┌─ RECORDED INFORMATION

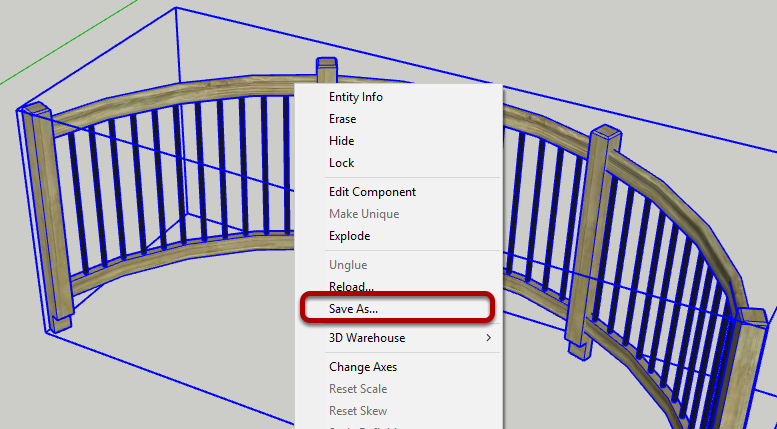Image resolution: width=777 pixels, height=429 pixels.
Task: Select the greyed Make Unique option
Action: (364, 214)
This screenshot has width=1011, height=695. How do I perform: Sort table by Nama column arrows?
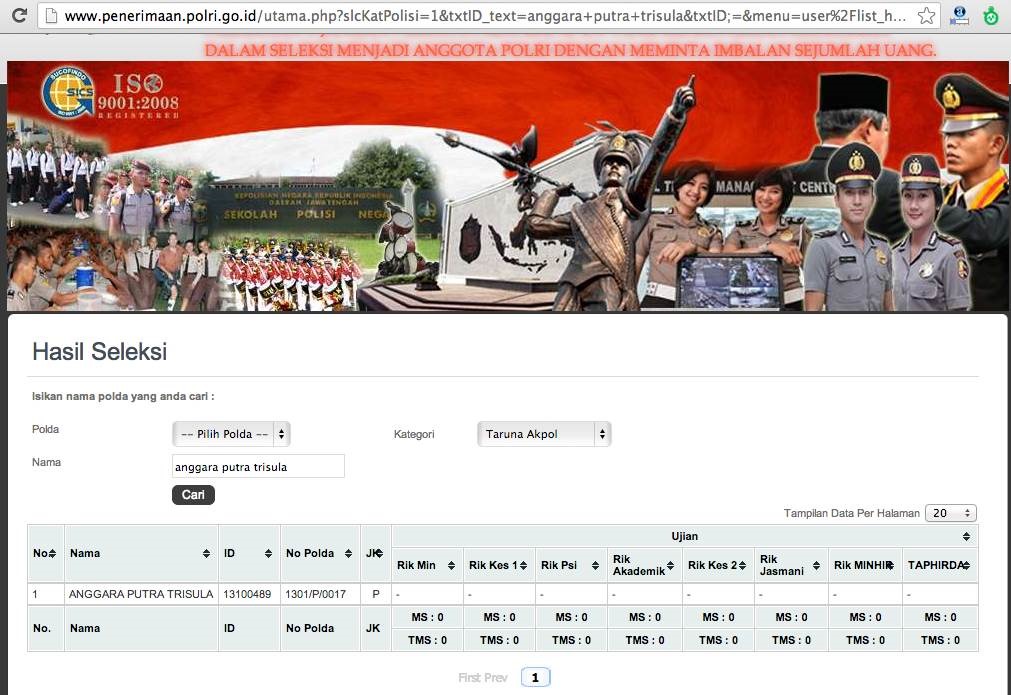[206, 554]
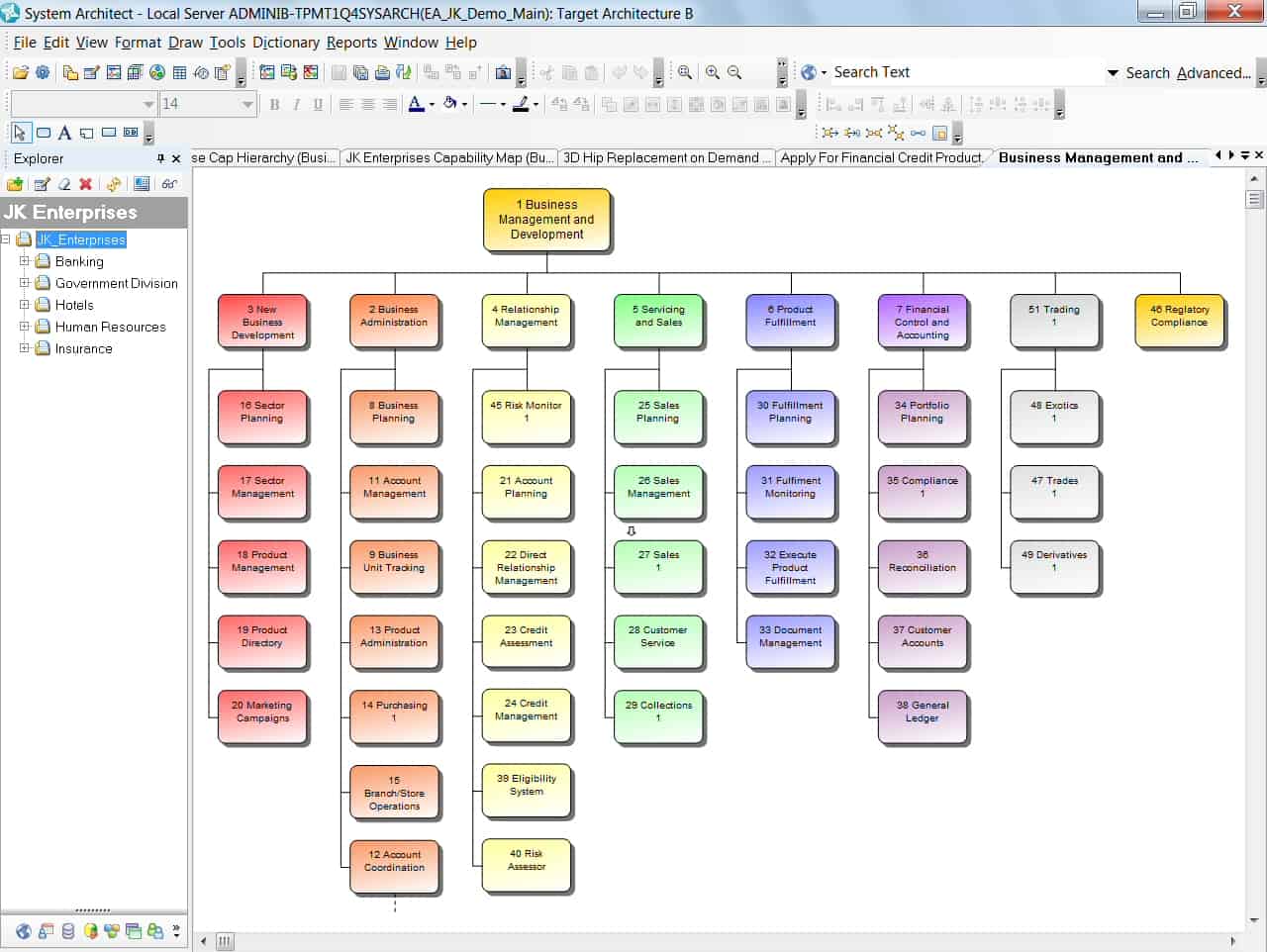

└─

TRY IT: All lines from the one that contains "This screenshot has" through the last line of the data should be retyped exactly, with the pictures left out.

RESULT BELOW:
This screenshot has width=1011, height=695. How do I perform: Sort table by Nama column arrows?
[206, 554]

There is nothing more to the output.